Fruits and vegetables alone lost $180 million in Florida’s agriculture production because of Hurricane Irma.
“We still had about 5,000 acres of tomatoes, peppers, squash, melons, eggplants had been planted and were completely destroyed. 100 percent,” Gene McAvoy said, who is the regional vegetable extension agent at the University of Florida.
The hurricane hit when fruits and vegetables were starting to grow.
“It’s tough to get a late storm — especially in the farming industry,” McMahon said. “Especially after you get things in the ground.”
The plastic covering the ground was ripped up, which is expensive to repair.

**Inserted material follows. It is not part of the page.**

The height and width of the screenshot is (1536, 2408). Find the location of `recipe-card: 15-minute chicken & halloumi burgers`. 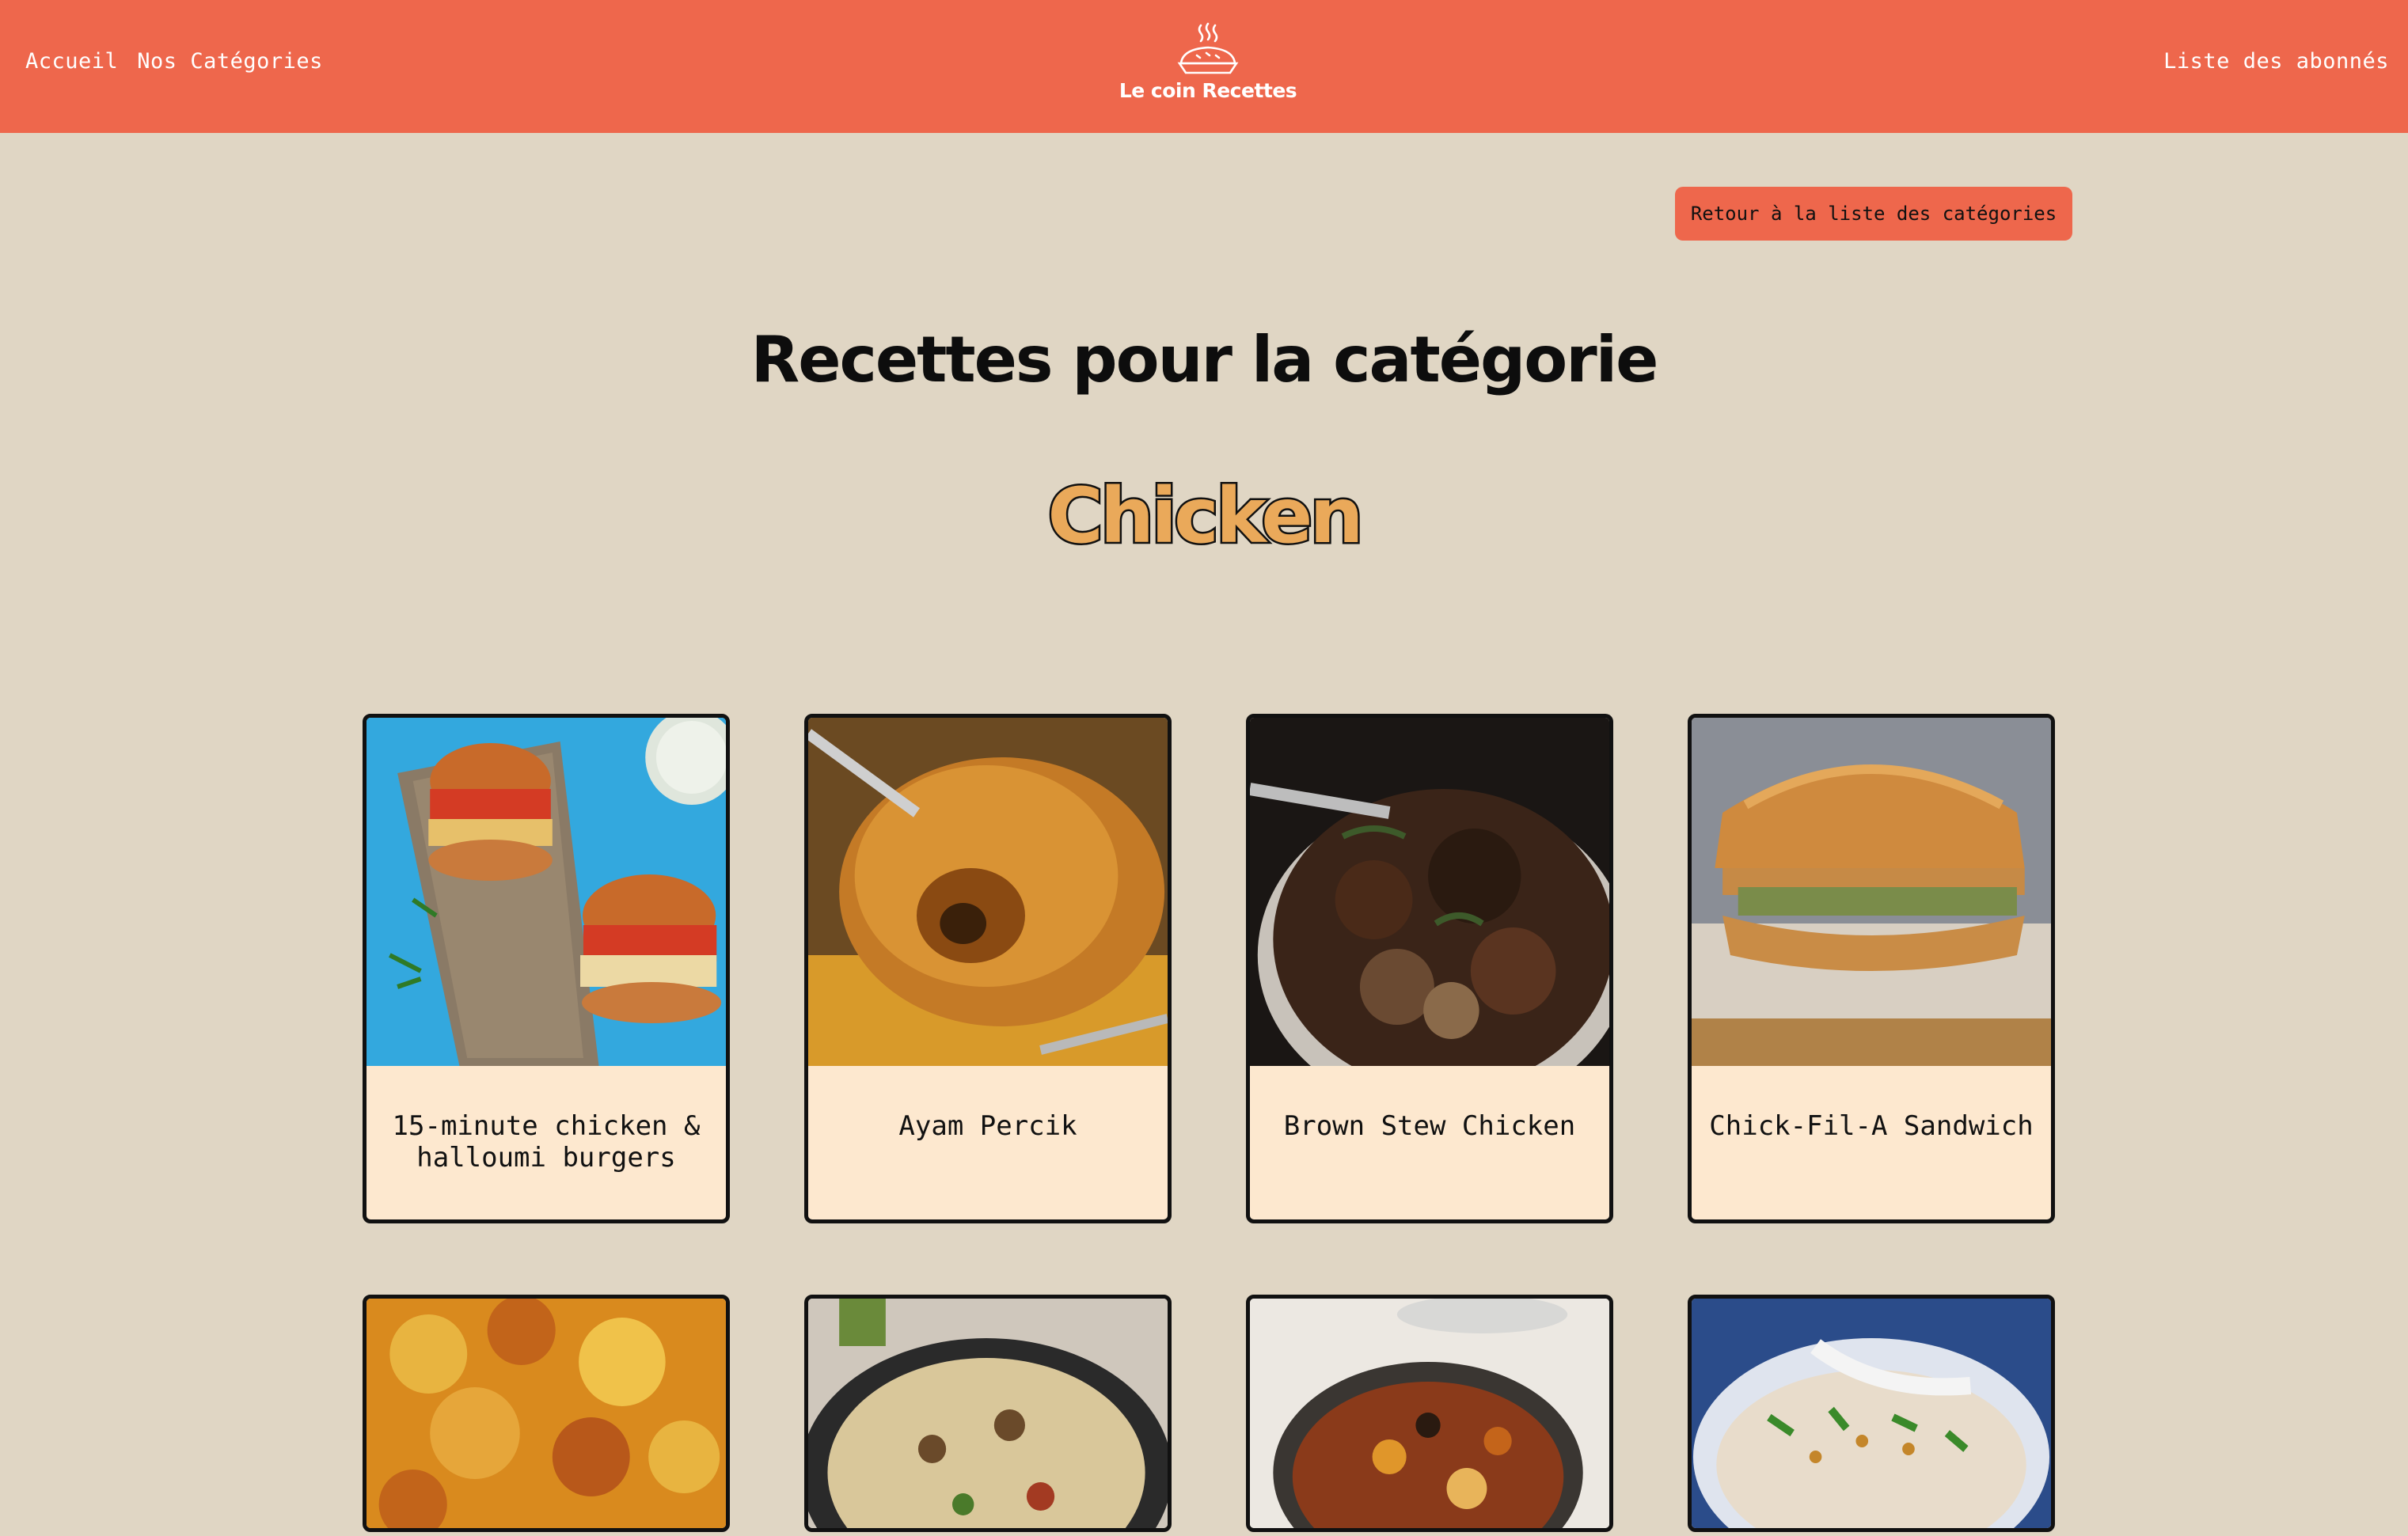

recipe-card: 15-minute chicken & halloumi burgers is located at coordinates (546, 968).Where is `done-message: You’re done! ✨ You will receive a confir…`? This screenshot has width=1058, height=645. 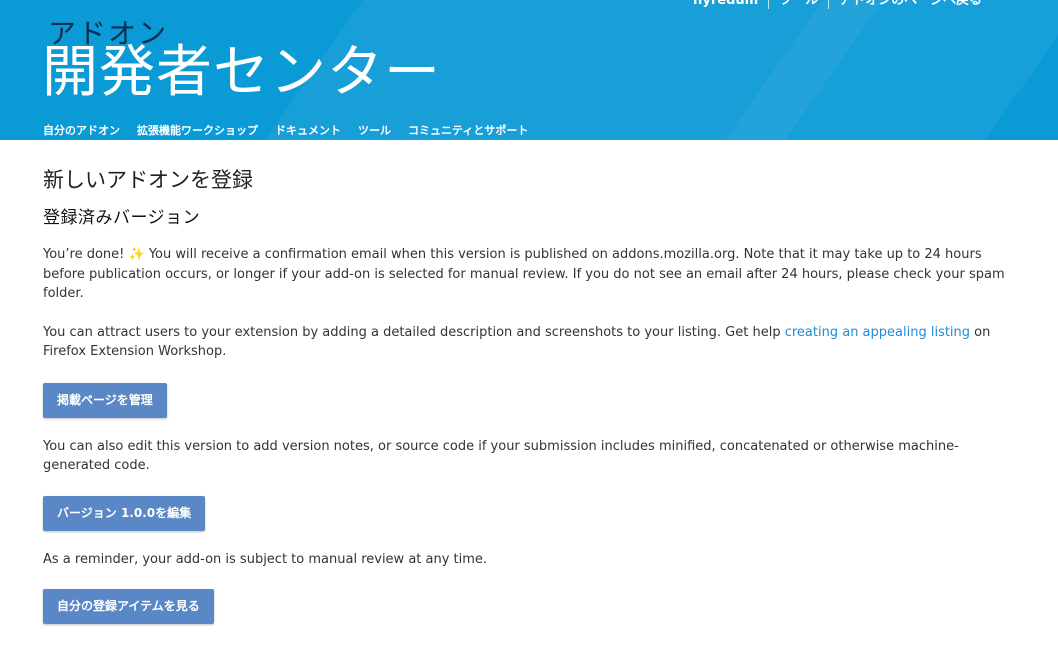 done-message: You’re done! ✨ You will receive a confir… is located at coordinates (529, 274).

“So we had 15,000 acres times $2500,” McAvoy said, “and that was also completely lost.”
That’s $37.5 million.
“It costs about $10,000 to grow an acre of tomatoes these days,” McAvoy said. “And another $5,000 to harvest those acres of tomatoes.”
But for small farms, the story is different. Pine Island Botanicals had to replace plastic on their roofs. Overall damage wasn’t bad for them.
“We were really lucky, that’s what I have to say,” Lindsey said. “As a small farmer, we diversified. We’re trying to grow everything that either takes us a week or we have fruit trees.”
But, it can still hurt.
“You have limited resources as far as help and labor, it takes you some time to recoup from a lot of damage,” McMahon said.
The federal government approved $2.3 billion to help agriculture in Florida after Hurricane Irma, and farmers can still apply for disaster assistance programs by going to the Florida Farm Service Agency’s website.